車の運転で重要なのは、運転技術と状況に対する判断能力と考えてしまいますが、認知症患者の特徴として「機械操作が苦手となるケース」もあるのです。

長年、車を運転していた人が突然できなくなる?

そんなことがあるのでしょうか。 なかなか想像しにくいことですが、「アクセルとブレーキを間違えてコンビニに突っ込む」事故が多いことを考えると、嘘ではなさそうです。
その他、日常生活での認知症高齢者の障害として・・・・・・。
・地下鉄の券売機で切符が買えない。
・改札口を通過できない。
・銀行のATM操作がわからなくなった。

共通しているのが、目で見て理解できる動作以外ができなくなってしまったことです。 つまり「年寄りだから機械操作が苦手なのではなく」使えなくなってしまったというのが真実なのではないでしようか。
私たちの暮らしは機械化で便利になる一方で、高齢者にとっては不便な世界なのかもしれません。


認知症が予防できる?

もう一つ、認知症について興味深い情報をお伝えしたいと思います。
2014年11月 米国ワシントンD.Cで開かれた北米神経科学学会、肥満体型の方は認知症になるリスクがあることか発表されました。
さて、認知症と肥満にどのような関係があるのでしょうか?
学会発表によると、人間の記憶をつかさどる脳の一部「海馬」が肥満によって収縮率し、アルツハイマー病に近い状態であるようです。研究によると記憶をつかさどる海馬は、体重の増加によって収縮する可能性があり、被験者のデーターによると肥満の方は1年で2%の海馬が収縮する傾向にあることがわかっています。
具体的なメカリズムまでは解明されていませんが、肥満解消で認知症のリスクが軽減できるというのは認知症を避けたい方にとっては朗報です。
健康診断でメタボぎみな40歳以上の方は、認知症予防のために脂肪を減らすことをお勧めします。

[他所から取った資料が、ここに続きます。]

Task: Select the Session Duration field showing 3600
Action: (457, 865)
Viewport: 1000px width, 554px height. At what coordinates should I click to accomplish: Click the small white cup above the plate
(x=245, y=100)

高齢者ドライバーは「物忘れ」を感じたら卒業しましょう

免許がなくとも暮らしていける都会に比べ、移動距離が長すぎる地方・農村部では、もみじマーク(高齢運転標識)を付けた75歳以上の高齢者が目立ちます。
地方で生活する高齢者にとって車は生活必需品。地方は交通機関が充実している都市圏とは異なり「病院への通院」「買い物」など車を使う80歳を超えるドライバーが多いのが現状です。
極端な話をいえば、認知症さえ患わなければ、いくつになっても車の運転は可能ですが、「物忘れ」を認知症の初期だと認識できる高齢者はいないと思います。
都会で暮らす家族にとって80歳過ぎのご両親・祖父母が車の運転をすることは、やめてほしいというのが本音なのではないでしょうか。肥満以外も加齢が要因で認知症を発症する高齢者は90歳で5割、95歳で8割というデータもあります。
運転を卒業するタイミングは「物忘れ」を感じたときなのでしよう。